Clemens once routinely hit the high 90s on the radar gun earlier in his career and averaged 90 with the Yankees in 2007, which was his final season in the majors.

After the game, Clemens was asked by reporters if he planned to return to Major League Baseball.

“Well, not this year. But we’ll see what happens after that,” Clemens said. “I’m not going to rule anything out. I don’t know what Koby is going to do, where he ends up. I hope to end up probably in February with the Astros, put on a uniform and help those kids. That’s probably next.”

Last month, Baseball News Source wrote about Clemens’ return to the mound. This summer, he was acquitted on charges that he lied to Congress and obstructed justice in the wake of telling Congress that he did use steroids or human growth hormone.Though he was acquitted, Clemens’ reputation is forever stained in the eyes of many media members and baseball fans.
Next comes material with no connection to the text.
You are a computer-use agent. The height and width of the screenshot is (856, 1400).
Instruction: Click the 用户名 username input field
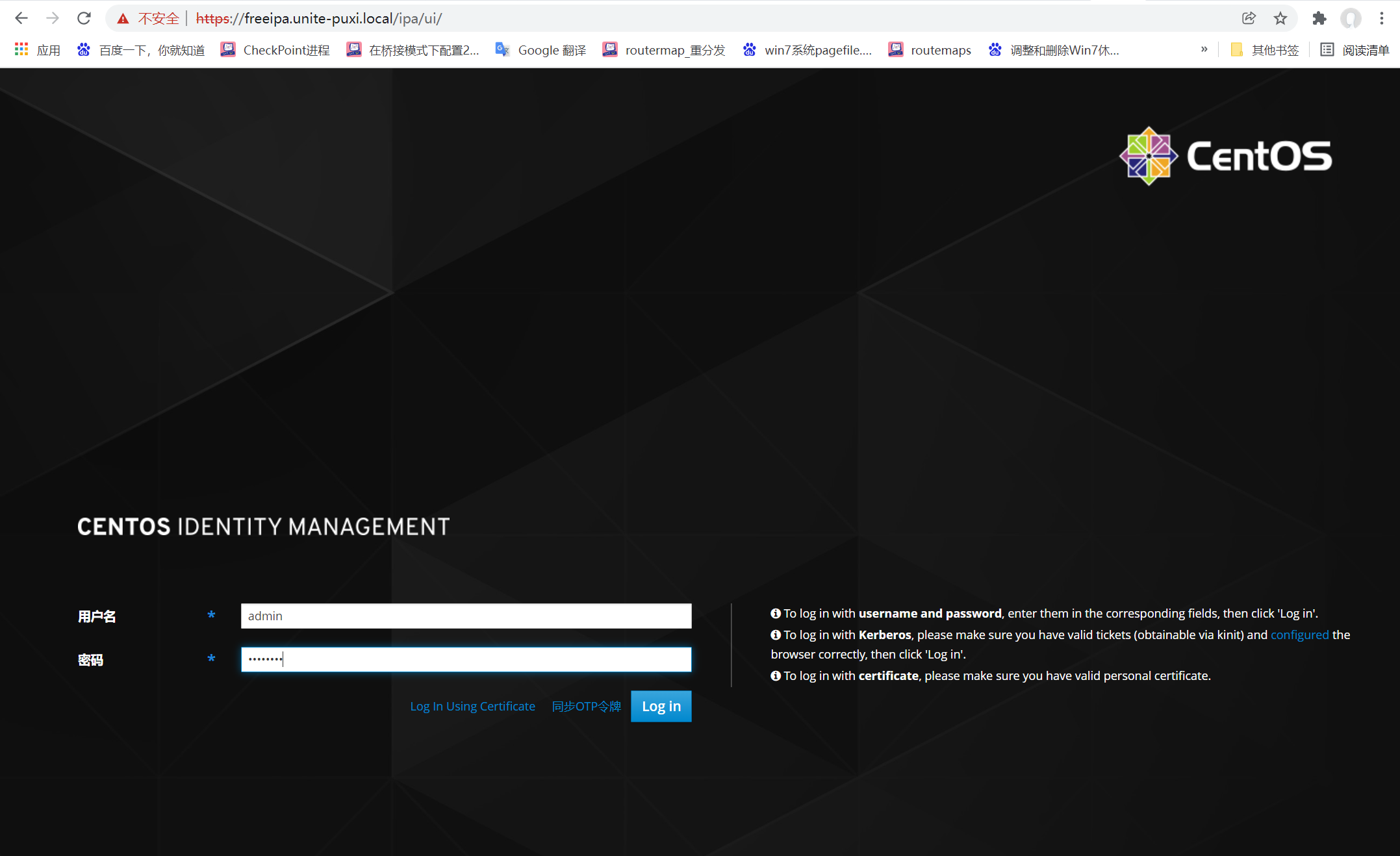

If Clemens appears in a Major League game, that would restart his five-year waiting period for the Baseball Hall of Fame and could give him a better chance for induction. Next year, Clemens will find himself on a Hall of Fame ballot for the first time along with Barry Bonds and Sammy Sosa among others.

Clemens won 354 games in 24 years with the Red Sox, Blue Jays, Yankees and Astros. After winning three American League Cy Young Awards for the Red Sox, the burly right-hander saw two years of mediocrity in 1995 and 1996 (when he was 10-5 with a 4.18 ERA and 10-13 with a 3.63 ERA respectively) and was not retained after 13 seasons in Boston. Clemens departed for Toronto, where he captured consecutive American League Cy Young Awards, going 21-7 with a 2.05 ERA in 1997 and 20-6 with a 2.65 ERA in 1998.
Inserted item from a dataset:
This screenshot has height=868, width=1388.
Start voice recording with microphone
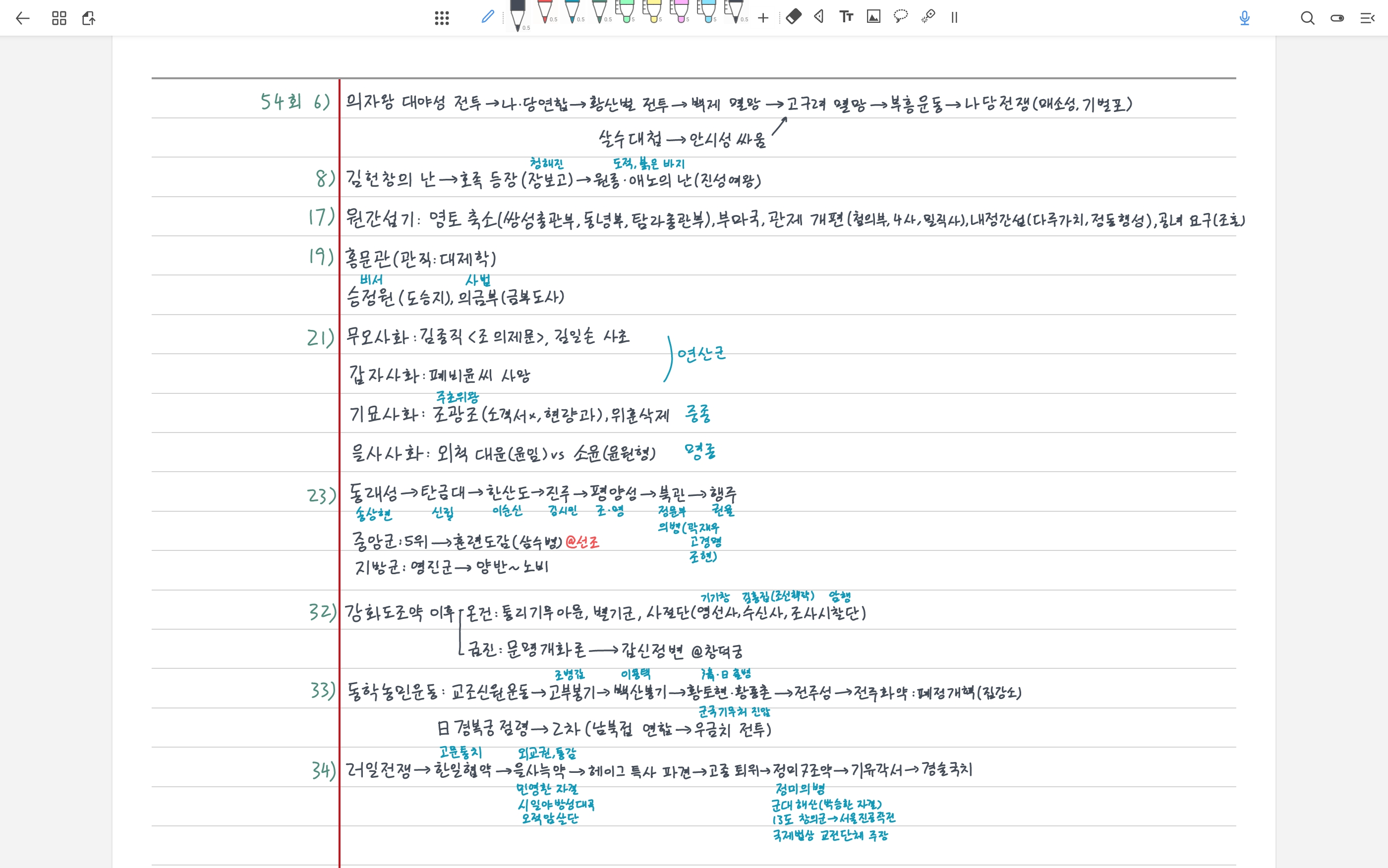point(1244,18)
Clemens won another AL Cy Young with the Yankees in 2001 (20-3, 3.51 ERA) and a National League Cy Young Award for Houston in 2004 when he recorded an 18-4 record and a 2.98 ERA at the age of 41.

At the age of 44 in 2007, Clemens made a widely covered return to the Yankees and finished 6-6 with a 4.18 ERA.

What if Astros owner Jim Crane asked Clemens to make a start for his team in September?

“I’d listen to him, but I’d have to do some work again,” Clemens said. “I just don’t think I’m close to pitching in a major league game.”